Deciphering the molecular mechanism during doxorubicin-mediated oxidative stress, apoptosis through Nrf2 and PGC-1α in a rat testicular milieu.

Doxorubicin is an extensively applied anti-cancerous drug since 1950's and its usage is constrained because of its accumulation in a non-cancerous organ. Many studies have proven that doxorubicin causes reproductive toxicity depends on its dosage, particularly due to increased oxidative stress and apoptosis. A number of the researches have been carried out concerning its prevention. But there is a need to recognize the mechanism at the back of its toxicity to get better and improved method of treatment. To clarify the feasible mechanism of doxorubicin-mediated reproductive toxicity in rats, we have administrated doxorubicin at distinct dosages inclusive of low dosage (male rats that are at 230-250 g acquired cumulatively 1.5 mg/kg; ip; once per week for five weeks) and high dosage (male rats which are at 230-250 grams obtained cumulatively 15 mg/kg; ip; once every week for five weeks). Doxorubicin decreases antioxidant level such as GSH, Cu/Zn SOD, Mn SOD both in serum and testes. Increased oxidative stress is considered via elevated MDA level both in serum and testes. The level of ROS is measured via the DCFDA method in testes.
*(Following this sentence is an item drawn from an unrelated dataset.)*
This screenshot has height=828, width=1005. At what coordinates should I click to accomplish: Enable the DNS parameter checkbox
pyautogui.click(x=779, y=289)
Apoptosis become found through DNA fragmentation assay and quantification of Caspase 3, Caspase 9, Bcl2 and Cytochrome C. Doxorubicin mediated oxidative stress and apoptosis in testicular milieu is through deregulation of Nrf2, PGC-1α, AHR, ARNT, PXR, SUMO-1, UCP2, UCP3, ANX A5, Caspase 3, Caspase 9, Bcl2, Cytochrome C, GR, and GPX. In end, doxorubicin-mediated oxidative stress and apoptosis is through diverse transcriptional factors and genes with respect to decreased antioxidant level, augmented ROS level and Annexin A5 in the testicular milieu.